We use the Adam optimizer with 0.0007 learning rate and CrossEntropyLoss as the loss function for the network training. Based on numerous experimentations, the final learning rate and hyperparameters listed above were selected... - At first, kept lr = 0.001 hidden_dim large enough at 256 and embedding dim at 200 with seq_len as 5, but the loss did not seem to decrease. - Keeping all param same increased seq_len slowly and found that seq_len = 15 making it go down but stopped decreasing. - Then increased hidden_dim from 128 to 512 gradually and embedding dim from 100 to 300 and observed that loss started to decrease, but in the end, it fluctuated a lot. - Keeping all other params same tried various learning-rate and found that 0.0007 is making loss go down consistently. - Also, experimented with n_layers --> when n_layers = 3 loss starts to increase in a couple of epochs when n_layers = 1 loss does not decrease and saturated quickly

With the above experimentation, we finally settled on the below hyperparameters...

sequence_length = 15  
batch_size = 64
num_epochs = 10
learning_rate = 0.0007 
embedding_dim = 300
hidden_dim = 512
n_layers = 2
  • Trained the model with the above hyperparameters for ten epochs, achieved a loss of ~2.5, and saved/serialized the model as trained_rnn.pt
Training for 10 epoch(s)...
Epoch:    1/10    Loss: 5.568603610992431
Epoch:    2/10    Loss: 4.7756297567817185
Epoch:    3/10    Loss: 4.38765674001819
Epoch:    4/10    Loss: 4.071462697695352
Epoch:    5/10    Loss: 3.7681871848932764
Epoch:    6/10    Loss: 3.480992128825932
Epoch:    7/10    Loss: 3.196643516758158
Epoch:    8/10    Loss: 2.948043690559297
Epoch:    9/10    Loss: 2.709813594689795
Epoch:   10/10    Loss: 2.509170540952323
Model Trained and Saved

Test the Network

  • Loaded the serialized model and preprocessed data and then generated a _fake_script of 400 words shown below...

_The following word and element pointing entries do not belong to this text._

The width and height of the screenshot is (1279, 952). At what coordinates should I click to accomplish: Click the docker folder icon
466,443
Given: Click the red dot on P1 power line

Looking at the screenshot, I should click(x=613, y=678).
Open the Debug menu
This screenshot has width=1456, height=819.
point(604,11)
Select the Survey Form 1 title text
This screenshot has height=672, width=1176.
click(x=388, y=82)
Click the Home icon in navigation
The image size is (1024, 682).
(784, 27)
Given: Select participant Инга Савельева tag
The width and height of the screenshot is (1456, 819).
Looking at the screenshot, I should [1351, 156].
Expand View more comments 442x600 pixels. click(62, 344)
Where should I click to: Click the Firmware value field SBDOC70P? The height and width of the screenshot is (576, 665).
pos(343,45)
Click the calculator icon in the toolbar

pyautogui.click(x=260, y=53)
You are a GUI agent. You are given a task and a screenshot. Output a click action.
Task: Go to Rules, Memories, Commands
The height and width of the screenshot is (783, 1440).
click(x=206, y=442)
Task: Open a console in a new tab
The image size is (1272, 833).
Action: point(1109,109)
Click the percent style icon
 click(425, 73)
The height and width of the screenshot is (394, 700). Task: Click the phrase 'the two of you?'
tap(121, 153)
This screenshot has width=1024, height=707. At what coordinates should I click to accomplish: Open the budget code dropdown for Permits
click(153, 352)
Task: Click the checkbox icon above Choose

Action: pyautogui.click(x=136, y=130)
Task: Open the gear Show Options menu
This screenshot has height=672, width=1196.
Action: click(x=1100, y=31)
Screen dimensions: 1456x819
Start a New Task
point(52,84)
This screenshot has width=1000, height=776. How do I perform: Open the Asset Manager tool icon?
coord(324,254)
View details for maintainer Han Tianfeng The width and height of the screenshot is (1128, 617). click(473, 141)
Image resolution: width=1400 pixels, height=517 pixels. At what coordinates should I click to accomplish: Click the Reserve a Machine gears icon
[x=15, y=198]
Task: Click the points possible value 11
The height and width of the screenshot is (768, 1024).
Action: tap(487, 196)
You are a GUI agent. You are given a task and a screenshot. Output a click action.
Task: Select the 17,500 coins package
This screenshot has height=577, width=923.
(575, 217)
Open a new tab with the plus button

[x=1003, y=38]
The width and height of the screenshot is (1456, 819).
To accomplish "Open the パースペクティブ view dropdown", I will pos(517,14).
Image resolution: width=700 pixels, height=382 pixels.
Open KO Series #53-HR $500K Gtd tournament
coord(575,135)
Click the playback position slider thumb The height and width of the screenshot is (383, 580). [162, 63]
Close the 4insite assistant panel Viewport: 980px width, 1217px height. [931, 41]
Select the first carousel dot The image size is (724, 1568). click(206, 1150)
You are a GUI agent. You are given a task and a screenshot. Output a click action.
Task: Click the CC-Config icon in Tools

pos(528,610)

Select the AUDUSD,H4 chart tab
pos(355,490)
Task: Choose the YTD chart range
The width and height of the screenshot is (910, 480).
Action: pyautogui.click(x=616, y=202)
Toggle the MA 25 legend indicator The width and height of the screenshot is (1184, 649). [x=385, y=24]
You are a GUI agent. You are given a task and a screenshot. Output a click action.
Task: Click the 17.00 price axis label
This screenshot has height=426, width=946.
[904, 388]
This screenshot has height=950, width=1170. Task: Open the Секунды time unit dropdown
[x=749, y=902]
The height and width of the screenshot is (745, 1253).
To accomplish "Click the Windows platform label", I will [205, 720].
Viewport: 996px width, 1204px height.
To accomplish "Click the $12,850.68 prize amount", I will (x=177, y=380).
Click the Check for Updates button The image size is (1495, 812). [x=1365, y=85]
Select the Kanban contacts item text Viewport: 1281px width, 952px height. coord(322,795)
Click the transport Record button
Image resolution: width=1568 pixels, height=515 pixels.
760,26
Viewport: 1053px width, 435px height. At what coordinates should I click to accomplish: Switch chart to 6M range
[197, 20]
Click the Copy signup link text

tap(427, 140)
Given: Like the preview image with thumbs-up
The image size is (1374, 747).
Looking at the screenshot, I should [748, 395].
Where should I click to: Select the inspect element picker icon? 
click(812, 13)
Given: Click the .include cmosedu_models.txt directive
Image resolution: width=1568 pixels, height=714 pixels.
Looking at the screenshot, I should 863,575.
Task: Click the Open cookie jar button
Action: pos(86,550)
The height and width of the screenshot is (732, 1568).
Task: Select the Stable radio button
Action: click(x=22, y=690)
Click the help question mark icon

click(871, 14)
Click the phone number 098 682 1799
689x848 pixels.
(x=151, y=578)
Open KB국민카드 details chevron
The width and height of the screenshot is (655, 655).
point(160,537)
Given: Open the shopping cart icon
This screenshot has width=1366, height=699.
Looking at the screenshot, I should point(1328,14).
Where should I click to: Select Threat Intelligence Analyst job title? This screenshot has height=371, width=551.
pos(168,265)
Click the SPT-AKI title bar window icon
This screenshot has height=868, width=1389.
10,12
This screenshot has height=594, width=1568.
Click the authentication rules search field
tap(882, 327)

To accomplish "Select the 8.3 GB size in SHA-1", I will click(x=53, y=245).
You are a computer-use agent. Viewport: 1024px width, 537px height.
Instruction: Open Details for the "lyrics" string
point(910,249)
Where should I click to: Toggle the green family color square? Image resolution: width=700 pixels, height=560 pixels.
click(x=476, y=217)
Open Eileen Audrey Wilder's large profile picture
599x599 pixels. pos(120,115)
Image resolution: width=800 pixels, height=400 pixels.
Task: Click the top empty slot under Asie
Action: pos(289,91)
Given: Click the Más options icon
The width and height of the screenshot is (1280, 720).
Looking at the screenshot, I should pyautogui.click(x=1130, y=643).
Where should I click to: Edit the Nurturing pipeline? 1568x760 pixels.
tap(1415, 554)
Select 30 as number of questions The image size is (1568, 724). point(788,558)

We can easily see that the fake generated script snippet came from the original TV script; however, it's far from perfect. Multiple characters say (somewhat) complete sentences. All sentences do not make sense, but it doesn't have to be perfect! It takes quite a while and a lot of experimentation and resources to get good results for such a complex task. We can use smaller vocabulary (and discard uncommon words) or get more data to improve outcomes. Still impressive to see how we can get a very trivial network to mimic a human-generated text up to some degree of accuracy with little effort.

Experiment with different prime-word and different script lengths generates some engaging (and funny) text; give it a try!